DESCRIPTION OF THE TASK → All of the data below is to be returned unaltered.

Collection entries
:::
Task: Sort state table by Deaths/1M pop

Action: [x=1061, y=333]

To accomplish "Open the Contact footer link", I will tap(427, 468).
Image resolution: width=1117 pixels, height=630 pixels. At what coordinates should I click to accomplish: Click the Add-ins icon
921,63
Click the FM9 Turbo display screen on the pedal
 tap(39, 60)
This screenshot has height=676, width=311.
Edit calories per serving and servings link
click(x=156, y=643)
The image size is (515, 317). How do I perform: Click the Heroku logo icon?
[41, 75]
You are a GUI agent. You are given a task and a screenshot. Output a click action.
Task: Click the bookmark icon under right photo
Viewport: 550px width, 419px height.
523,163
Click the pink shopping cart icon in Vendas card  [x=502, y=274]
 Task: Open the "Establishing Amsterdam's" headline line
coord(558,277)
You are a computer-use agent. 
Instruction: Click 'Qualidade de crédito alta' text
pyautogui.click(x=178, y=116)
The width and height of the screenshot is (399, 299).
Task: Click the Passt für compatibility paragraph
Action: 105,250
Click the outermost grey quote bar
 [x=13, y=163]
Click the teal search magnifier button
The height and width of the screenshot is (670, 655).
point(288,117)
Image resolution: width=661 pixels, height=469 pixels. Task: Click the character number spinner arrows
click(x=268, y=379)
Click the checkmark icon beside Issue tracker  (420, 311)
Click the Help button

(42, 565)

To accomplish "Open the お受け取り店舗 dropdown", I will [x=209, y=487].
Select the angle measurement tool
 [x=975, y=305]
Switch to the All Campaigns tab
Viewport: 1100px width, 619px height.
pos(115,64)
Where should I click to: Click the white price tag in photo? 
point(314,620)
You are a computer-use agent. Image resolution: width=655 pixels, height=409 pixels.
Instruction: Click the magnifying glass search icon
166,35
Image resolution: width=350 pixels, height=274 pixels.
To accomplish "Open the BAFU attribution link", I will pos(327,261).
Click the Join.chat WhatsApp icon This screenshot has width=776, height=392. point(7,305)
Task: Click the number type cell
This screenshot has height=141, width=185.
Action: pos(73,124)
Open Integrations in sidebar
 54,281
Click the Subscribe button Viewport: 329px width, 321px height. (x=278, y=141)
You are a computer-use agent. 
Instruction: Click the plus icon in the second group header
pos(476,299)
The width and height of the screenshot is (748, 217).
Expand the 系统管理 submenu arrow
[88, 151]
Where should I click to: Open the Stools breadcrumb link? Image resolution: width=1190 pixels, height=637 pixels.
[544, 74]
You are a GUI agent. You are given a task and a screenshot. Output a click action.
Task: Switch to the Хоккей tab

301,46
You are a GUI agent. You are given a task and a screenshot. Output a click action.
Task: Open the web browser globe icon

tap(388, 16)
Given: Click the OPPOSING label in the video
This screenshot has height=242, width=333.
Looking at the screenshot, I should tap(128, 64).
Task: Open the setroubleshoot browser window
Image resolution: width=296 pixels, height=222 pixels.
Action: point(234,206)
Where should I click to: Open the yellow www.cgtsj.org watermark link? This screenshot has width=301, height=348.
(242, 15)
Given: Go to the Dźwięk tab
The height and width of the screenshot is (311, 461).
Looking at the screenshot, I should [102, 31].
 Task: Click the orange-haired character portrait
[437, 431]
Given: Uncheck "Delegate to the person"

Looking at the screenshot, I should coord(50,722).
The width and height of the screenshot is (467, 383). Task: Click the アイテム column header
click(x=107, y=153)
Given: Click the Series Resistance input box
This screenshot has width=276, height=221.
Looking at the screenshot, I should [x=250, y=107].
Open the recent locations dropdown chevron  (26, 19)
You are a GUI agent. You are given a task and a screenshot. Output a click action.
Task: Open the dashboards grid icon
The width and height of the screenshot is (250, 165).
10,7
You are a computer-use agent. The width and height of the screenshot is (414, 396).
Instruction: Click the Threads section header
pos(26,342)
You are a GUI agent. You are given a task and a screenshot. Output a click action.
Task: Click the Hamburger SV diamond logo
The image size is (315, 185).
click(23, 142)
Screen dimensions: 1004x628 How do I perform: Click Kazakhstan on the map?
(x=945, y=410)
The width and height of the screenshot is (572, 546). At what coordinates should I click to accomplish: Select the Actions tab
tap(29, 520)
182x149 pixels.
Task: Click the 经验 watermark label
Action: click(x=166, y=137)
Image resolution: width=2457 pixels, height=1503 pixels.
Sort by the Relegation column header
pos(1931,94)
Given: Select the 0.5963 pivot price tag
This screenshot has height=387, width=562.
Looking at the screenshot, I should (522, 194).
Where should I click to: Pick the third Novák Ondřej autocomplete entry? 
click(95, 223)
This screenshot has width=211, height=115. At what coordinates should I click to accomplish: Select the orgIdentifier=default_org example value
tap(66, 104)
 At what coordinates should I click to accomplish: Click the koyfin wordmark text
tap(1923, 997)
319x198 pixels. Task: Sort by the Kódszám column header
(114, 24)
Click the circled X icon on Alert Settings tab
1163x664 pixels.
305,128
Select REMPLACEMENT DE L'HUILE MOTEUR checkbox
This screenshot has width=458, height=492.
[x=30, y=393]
:::
EXERCISE ANSWER →
Task: Sort state table by Deaths/1M pop

Action: [x=1061, y=333]

To accomplish "Open the Contact footer link", I will tap(427, 468).
Image resolution: width=1117 pixels, height=630 pixels. At what coordinates should I click to accomplish: Click the Add-ins icon
921,63
Click the FM9 Turbo display screen on the pedal
 tap(39, 60)
This screenshot has height=676, width=311.
Edit calories per serving and servings link
click(x=156, y=643)
The image size is (515, 317). How do I perform: Click the Heroku logo icon?
[41, 75]
You are a GUI agent. You are given a task and a screenshot. Output a click action.
Task: Click the bookmark icon under right photo
Viewport: 550px width, 419px height.
523,163
Click the pink shopping cart icon in Vendas card  [x=502, y=274]
 Task: Open the "Establishing Amsterdam's" headline line
coord(558,277)
You are a computer-use agent. 
Instruction: Click 'Qualidade de crédito alta' text
pyautogui.click(x=178, y=116)
The width and height of the screenshot is (399, 299).
Task: Click the Passt für compatibility paragraph
Action: 105,250
Click the outermost grey quote bar
 [x=13, y=163]
Click the teal search magnifier button
The height and width of the screenshot is (670, 655).
point(288,117)
Image resolution: width=661 pixels, height=469 pixels. Task: Click the character number spinner arrows
click(x=268, y=379)
Click the checkmark icon beside Issue tracker  (420, 311)
Click the Help button

(42, 565)

To accomplish "Open the お受け取り店舗 dropdown", I will [x=209, y=487].
Select the angle measurement tool
 [x=975, y=305]
Switch to the All Campaigns tab
Viewport: 1100px width, 619px height.
pos(115,64)
Where should I click to: Click the white price tag in photo? 
point(314,620)
You are a computer-use agent. Image resolution: width=655 pixels, height=409 pixels.
Instruction: Click the magnifying glass search icon
166,35
Image resolution: width=350 pixels, height=274 pixels.
To accomplish "Open the BAFU attribution link", I will pos(327,261).
Click the Join.chat WhatsApp icon This screenshot has width=776, height=392. point(7,305)
Task: Click the number type cell
This screenshot has height=141, width=185.
Action: pos(73,124)
Open Integrations in sidebar
 54,281
Click the Subscribe button Viewport: 329px width, 321px height. (x=278, y=141)
You are a computer-use agent. 
Instruction: Click the plus icon in the second group header
pos(476,299)
The width and height of the screenshot is (748, 217).
Expand the 系统管理 submenu arrow
[88, 151]
Where should I click to: Open the Stools breadcrumb link? Image resolution: width=1190 pixels, height=637 pixels.
[544, 74]
You are a GUI agent. You are given a task and a screenshot. Output a click action.
Task: Switch to the Хоккей tab

301,46
You are a GUI agent. You are given a task and a screenshot. Output a click action.
Task: Open the web browser globe icon

tap(388, 16)
Given: Click the OPPOSING label in the video
This screenshot has height=242, width=333.
Looking at the screenshot, I should tap(128, 64).
Task: Open the setroubleshoot browser window
Image resolution: width=296 pixels, height=222 pixels.
Action: point(234,206)
Where should I click to: Open the yellow www.cgtsj.org watermark link? This screenshot has width=301, height=348.
(242, 15)
Given: Go to the Dźwięk tab
The height and width of the screenshot is (311, 461).
Looking at the screenshot, I should [102, 31].
 Task: Click the orange-haired character portrait
[437, 431]
Given: Uncheck "Delegate to the person"

Looking at the screenshot, I should coord(50,722).
The width and height of the screenshot is (467, 383). Task: Click the アイテム column header
click(x=107, y=153)
Given: Click the Series Resistance input box
This screenshot has width=276, height=221.
Looking at the screenshot, I should [x=250, y=107].
Open the recent locations dropdown chevron  (26, 19)
You are a GUI agent. You are given a task and a screenshot. Output a click action.
Task: Open the dashboards grid icon
The width and height of the screenshot is (250, 165).
10,7
You are a computer-use agent. The width and height of the screenshot is (414, 396).
Instruction: Click the Threads section header
pos(26,342)
You are a GUI agent. You are given a task and a screenshot. Output a click action.
Task: Click the Hamburger SV diamond logo
The image size is (315, 185).
click(23, 142)
Screen dimensions: 1004x628 How do I perform: Click Kazakhstan on the map?
(x=945, y=410)
The width and height of the screenshot is (572, 546). At what coordinates should I click to accomplish: Select the Actions tab
tap(29, 520)
182x149 pixels.
Task: Click the 经验 watermark label
Action: click(x=166, y=137)
Image resolution: width=2457 pixels, height=1503 pixels.
Sort by the Relegation column header
pos(1931,94)
Given: Select the 0.5963 pivot price tag
This screenshot has height=387, width=562.
Looking at the screenshot, I should (522, 194).
Where should I click to: Pick the third Novák Ondřej autocomplete entry? 
click(95, 223)
This screenshot has width=211, height=115. At what coordinates should I click to accomplish: Select the orgIdentifier=default_org example value
tap(66, 104)
 At what coordinates should I click to accomplish: Click the koyfin wordmark text
tap(1923, 997)
319x198 pixels. Task: Sort by the Kódszám column header
(114, 24)
Click the circled X icon on Alert Settings tab
1163x664 pixels.
305,128
Select REMPLACEMENT DE L'HUILE MOTEUR checkbox
This screenshot has width=458, height=492.
[x=30, y=393]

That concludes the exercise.